Pisogne, regolamento comunale: basta tappeti e panni stesi

Infuriano le polemiche a Pisogne a seguito dell'approvazione del più recente regolamento comunale di polizia urbana: tra i tanti divieti, oltre a prostituzione e accattonaggio, anche il divieto di stendere i panni alla finestra

Polemiche infinite a Pisogne, a seguito dell’approvazione del più recente regolamento comunale di polizia urbana. Regole che in molti già definiscono troppo restrittive, e che vanno a ‘toccare’ ampi spazi del vivere quotidiano.

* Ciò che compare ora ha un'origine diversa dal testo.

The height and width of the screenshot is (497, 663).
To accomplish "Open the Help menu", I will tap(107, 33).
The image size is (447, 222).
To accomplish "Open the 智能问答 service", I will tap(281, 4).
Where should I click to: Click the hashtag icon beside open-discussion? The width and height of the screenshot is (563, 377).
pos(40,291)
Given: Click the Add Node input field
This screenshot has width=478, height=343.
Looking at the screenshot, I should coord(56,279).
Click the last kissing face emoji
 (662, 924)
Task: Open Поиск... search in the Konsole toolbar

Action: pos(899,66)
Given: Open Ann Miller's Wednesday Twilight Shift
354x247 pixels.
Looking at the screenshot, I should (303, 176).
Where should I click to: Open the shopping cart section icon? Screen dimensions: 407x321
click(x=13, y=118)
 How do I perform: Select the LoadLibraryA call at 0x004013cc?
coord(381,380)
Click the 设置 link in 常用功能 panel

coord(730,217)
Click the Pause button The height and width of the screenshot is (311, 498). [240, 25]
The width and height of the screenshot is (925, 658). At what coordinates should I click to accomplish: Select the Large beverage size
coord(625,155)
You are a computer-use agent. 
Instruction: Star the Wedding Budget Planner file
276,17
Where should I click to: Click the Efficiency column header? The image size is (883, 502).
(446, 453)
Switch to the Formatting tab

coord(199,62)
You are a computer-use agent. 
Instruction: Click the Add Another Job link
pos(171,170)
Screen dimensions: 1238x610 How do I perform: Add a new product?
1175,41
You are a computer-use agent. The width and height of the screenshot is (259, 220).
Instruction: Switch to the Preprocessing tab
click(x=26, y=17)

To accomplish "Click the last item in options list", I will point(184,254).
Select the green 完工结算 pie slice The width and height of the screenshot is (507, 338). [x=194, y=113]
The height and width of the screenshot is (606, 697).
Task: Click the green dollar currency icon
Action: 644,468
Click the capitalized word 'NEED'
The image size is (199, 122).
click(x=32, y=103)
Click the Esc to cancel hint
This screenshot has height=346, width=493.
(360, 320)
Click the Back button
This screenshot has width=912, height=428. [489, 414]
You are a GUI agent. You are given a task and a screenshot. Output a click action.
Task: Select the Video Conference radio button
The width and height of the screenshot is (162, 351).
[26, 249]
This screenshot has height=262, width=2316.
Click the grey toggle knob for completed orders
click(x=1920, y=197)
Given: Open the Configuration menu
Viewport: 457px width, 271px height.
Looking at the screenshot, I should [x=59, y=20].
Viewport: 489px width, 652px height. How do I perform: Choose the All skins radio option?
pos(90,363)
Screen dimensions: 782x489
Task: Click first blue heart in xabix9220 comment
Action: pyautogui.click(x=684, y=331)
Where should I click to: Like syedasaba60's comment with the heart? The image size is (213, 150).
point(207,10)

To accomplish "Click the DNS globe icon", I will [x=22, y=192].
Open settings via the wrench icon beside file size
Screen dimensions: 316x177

Un regolamento che va per gradi: pene severissime, e vera tolleranza zero, nei confronti di prostituzione, accattonaggio molesto e vandalismo. Poi, a scalare: il Codice della Strada, o la musica troppo alta. Vietato suonare o trasmettere sonorità musicali dalle 22 alle 8, e per tutto l’anno: in estate anche dalle 12.30 alle 15.30.

Di certo farà ‘rumore’ il cavillo in cui si vieta di stendere e appendere “per qualsiasi motivo” biancheria o panni al di fuori delle finestre di casa, dai terrazzi o dai balconi che si affacciano direttamente su strade o vie pubbliche.

Tra le stranezze, o curiosità dir si voglia, il divieto di pulire tappeti o tovaglie “arrecando disturbo”, oppure il divieto di innaffiare i vasi di fiori all’esterno delle abitazioni. Da oggi in poi basta anche ai rifiuti ‘parcheggiati’ sul balcone: o il bidone lo si svuota subito, oppure scatta la sanzione.